DOCUMENT PASSAGE =>

>>

While several studies indicate PSAPs are of poor sound quality, some other laboratory studies suggest that a few PSAPs are of comparable sound quality to conventional hearing aids. From consumers, however, who often are not privy to PSAP research, a balanced summary of PSAP pros and cons was published by Consumer Reports.

A February 2nd on-line article by Julia Calderone asked three Consumer Reports employees, diagnosed with mild to moderate hearing loss to try four PSAP devices priced from $20 to $350. Each person wore these devices for 3 to 7 days in every day listening situations. At the end of the trial, the employees’ ability to “pick out words in a noisy environment” was assessed. In addition, Consumer Reports enlisted the services of hearing aid researcher to objectively assess all of the PSAPs used in their trial.

Consistent with previous PSAP research inexpensive products costing less than $50 were  judged to be of very poor quality and their use could further diminish a person’s ability to hear.  On the other hand, two of the PSAPs evaluated by Consumer Reports were judged to be helpful for those with “early mild to moderate hearing loss in the high frequencies.”

<<

STUDY MATERIAL =>

>>

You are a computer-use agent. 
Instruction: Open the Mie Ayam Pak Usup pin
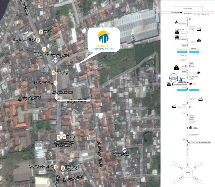[57, 97]
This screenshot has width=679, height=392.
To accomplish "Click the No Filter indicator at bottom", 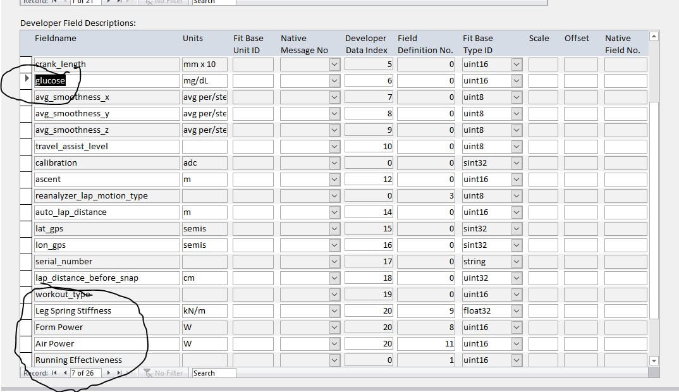I will pos(164,373).

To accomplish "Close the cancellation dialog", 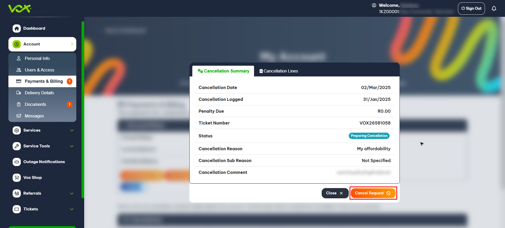I will coord(335,193).
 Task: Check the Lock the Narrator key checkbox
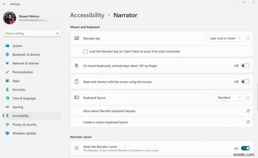click(85, 51)
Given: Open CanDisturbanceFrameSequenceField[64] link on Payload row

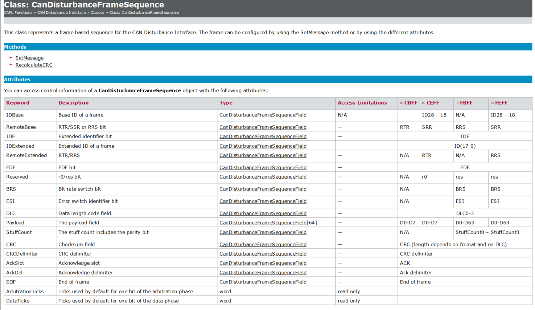Looking at the screenshot, I should pos(268,223).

<<

TASK INSTRUCTIONS => Quote the PSAP passage in full, word for word. The data are separate material with no connection to the PSAP passage.

SOLUTION TO THIS TASK =>
While several studies indicate PSAPs are of poor sound quality, some other laboratory studies suggest that a few PSAPs are of comparable sound quality to conventional hearing aids. From consumers, however, who often are not privy to PSAP research, a balanced summary of PSAP pros and cons was published by Consumer Reports.

A February 2nd on-line article by Julia Calderone asked three Consumer Reports employees, diagnosed with mild to moderate hearing loss to try four PSAP devices priced from $20 to $350. Each person wore these devices for 3 to 7 days in every day listening situations. At the end of the trial, the employees’ ability to “pick out words in a noisy environment” was assessed. In addition, Consumer Reports enlisted the services of hearing aid researcher to objectively assess all of the PSAPs used in their trial.

Consistent with previous PSAP research inexpensive products costing less than $50 were  judged to be of very poor quality and their use could further diminish a person’s ability to hear.  On the other hand, two of the PSAPs evaluated by Consumer Reports were judged to be helpful for those with “early mild to moderate hearing loss in the high frequencies.”